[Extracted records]
★ ★ ★
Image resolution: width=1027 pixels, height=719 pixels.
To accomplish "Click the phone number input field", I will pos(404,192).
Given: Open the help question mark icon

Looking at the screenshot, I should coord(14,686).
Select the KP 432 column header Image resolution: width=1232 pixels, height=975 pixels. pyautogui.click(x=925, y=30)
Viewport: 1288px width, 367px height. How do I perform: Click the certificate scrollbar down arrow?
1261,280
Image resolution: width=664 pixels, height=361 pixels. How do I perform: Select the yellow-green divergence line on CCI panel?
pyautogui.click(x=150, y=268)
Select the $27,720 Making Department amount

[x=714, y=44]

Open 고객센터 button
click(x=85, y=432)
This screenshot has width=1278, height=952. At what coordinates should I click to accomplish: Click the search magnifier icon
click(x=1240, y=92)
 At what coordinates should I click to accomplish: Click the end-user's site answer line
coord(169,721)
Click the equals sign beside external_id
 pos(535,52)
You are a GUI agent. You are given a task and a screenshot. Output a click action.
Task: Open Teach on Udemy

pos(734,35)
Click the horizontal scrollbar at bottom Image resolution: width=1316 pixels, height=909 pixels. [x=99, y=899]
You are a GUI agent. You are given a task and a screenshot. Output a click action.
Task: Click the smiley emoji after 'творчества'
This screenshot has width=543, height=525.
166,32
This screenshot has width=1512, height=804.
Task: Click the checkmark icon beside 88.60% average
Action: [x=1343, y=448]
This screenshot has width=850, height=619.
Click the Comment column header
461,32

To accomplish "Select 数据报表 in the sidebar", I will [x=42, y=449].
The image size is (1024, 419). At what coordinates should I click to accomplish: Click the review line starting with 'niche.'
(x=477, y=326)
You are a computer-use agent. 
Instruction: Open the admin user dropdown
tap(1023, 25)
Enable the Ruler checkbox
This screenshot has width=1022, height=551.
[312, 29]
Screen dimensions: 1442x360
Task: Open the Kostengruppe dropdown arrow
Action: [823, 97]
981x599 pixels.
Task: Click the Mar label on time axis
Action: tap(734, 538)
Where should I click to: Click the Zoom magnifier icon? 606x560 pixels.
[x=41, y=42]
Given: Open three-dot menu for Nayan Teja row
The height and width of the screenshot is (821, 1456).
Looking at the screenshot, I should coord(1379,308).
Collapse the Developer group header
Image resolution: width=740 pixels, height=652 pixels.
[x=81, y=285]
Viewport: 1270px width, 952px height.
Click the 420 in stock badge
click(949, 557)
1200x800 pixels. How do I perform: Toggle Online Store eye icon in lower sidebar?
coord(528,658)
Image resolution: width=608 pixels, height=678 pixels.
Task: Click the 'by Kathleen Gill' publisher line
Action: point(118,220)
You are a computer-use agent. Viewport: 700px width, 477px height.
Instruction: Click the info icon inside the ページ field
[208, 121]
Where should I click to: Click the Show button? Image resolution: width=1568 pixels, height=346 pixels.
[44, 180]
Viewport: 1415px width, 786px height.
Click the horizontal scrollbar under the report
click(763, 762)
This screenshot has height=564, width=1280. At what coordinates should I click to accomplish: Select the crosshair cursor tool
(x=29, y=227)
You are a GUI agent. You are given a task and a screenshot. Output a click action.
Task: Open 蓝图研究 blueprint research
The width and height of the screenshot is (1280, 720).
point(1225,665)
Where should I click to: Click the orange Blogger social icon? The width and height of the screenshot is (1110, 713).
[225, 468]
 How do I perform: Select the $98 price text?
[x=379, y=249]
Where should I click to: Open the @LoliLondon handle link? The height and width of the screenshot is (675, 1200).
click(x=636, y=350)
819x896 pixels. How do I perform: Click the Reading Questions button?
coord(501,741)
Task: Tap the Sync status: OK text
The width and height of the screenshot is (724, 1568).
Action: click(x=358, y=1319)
★ ★ ★
Your instructions: Reproduce all of the lines above, swapping "scrollbar" for "scroll bar" wherever it occurs and leaving everything else unchanged.

Complete response:
Image resolution: width=1027 pixels, height=719 pixels.
To accomplish "Click the phone number input field", I will pos(404,192).
Given: Open the help question mark icon

Looking at the screenshot, I should coord(14,686).
Select the KP 432 column header Image resolution: width=1232 pixels, height=975 pixels. pyautogui.click(x=925, y=30)
Viewport: 1288px width, 367px height. How do I perform: Click the certificate scroll bar down arrow?
1261,280
Image resolution: width=664 pixels, height=361 pixels. How do I perform: Select the yellow-green divergence line on CCI panel?
pyautogui.click(x=150, y=268)
Select the $27,720 Making Department amount

[x=714, y=44]

Open 고객센터 button
click(x=85, y=432)
This screenshot has width=1278, height=952. At what coordinates should I click to accomplish: Click the search magnifier icon
click(x=1240, y=92)
 At what coordinates should I click to accomplish: Click the end-user's site answer line
coord(169,721)
Click the equals sign beside external_id
 pos(535,52)
You are a GUI agent. You are given a task and a screenshot. Output a click action.
Task: Open Teach on Udemy

pos(734,35)
Click the horizontal scroll bar at bottom Image resolution: width=1316 pixels, height=909 pixels. [x=99, y=899]
You are a GUI agent. You are given a task and a screenshot. Output a click action.
Task: Click the smiley emoji after 'творчества'
This screenshot has width=543, height=525.
166,32
This screenshot has width=1512, height=804.
Task: Click the checkmark icon beside 88.60% average
Action: [x=1343, y=448]
This screenshot has width=850, height=619.
Click the Comment column header
461,32

To accomplish "Select 数据报表 in the sidebar", I will [x=42, y=449].
The image size is (1024, 419). At what coordinates should I click to accomplish: Click the review line starting with 'niche.'
(x=477, y=326)
You are a computer-use agent. 
Instruction: Open the admin user dropdown
tap(1023, 25)
Enable the Ruler checkbox
This screenshot has width=1022, height=551.
[312, 29]
Screen dimensions: 1442x360
Task: Open the Kostengruppe dropdown arrow
Action: [823, 97]
981x599 pixels.
Task: Click the Mar label on time axis
Action: tap(734, 538)
Where should I click to: Click the Zoom magnifier icon? 606x560 pixels.
[x=41, y=42]
Given: Open three-dot menu for Nayan Teja row
The height and width of the screenshot is (821, 1456).
Looking at the screenshot, I should coord(1379,308).
Collapse the Developer group header
Image resolution: width=740 pixels, height=652 pixels.
[x=81, y=285]
Viewport: 1270px width, 952px height.
Click the 420 in stock badge
click(949, 557)
1200x800 pixels. How do I perform: Toggle Online Store eye icon in lower sidebar?
coord(528,658)
Image resolution: width=608 pixels, height=678 pixels.
Task: Click the 'by Kathleen Gill' publisher line
Action: point(118,220)
You are a computer-use agent. Viewport: 700px width, 477px height.
Instruction: Click the info icon inside the ページ field
[208, 121]
Where should I click to: Click the Show button? Image resolution: width=1568 pixels, height=346 pixels.
[44, 180]
Viewport: 1415px width, 786px height.
Click the horizontal scroll bar under the report
click(763, 762)
This screenshot has height=564, width=1280. At what coordinates should I click to accomplish: Select the crosshair cursor tool
(x=29, y=227)
You are a GUI agent. You are given a task and a screenshot. Output a click action.
Task: Open 蓝图研究 blueprint research
The width and height of the screenshot is (1280, 720).
point(1225,665)
Where should I click to: Click the orange Blogger social icon? The width and height of the screenshot is (1110, 713).
[225, 468]
 How do I perform: Select the $98 price text?
[x=379, y=249]
Where should I click to: Open the @LoliLondon handle link? The height and width of the screenshot is (675, 1200).
click(x=636, y=350)
819x896 pixels. How do I perform: Click the Reading Questions button?
coord(501,741)
Task: Tap the Sync status: OK text
The width and height of the screenshot is (724, 1568).
Action: click(x=358, y=1319)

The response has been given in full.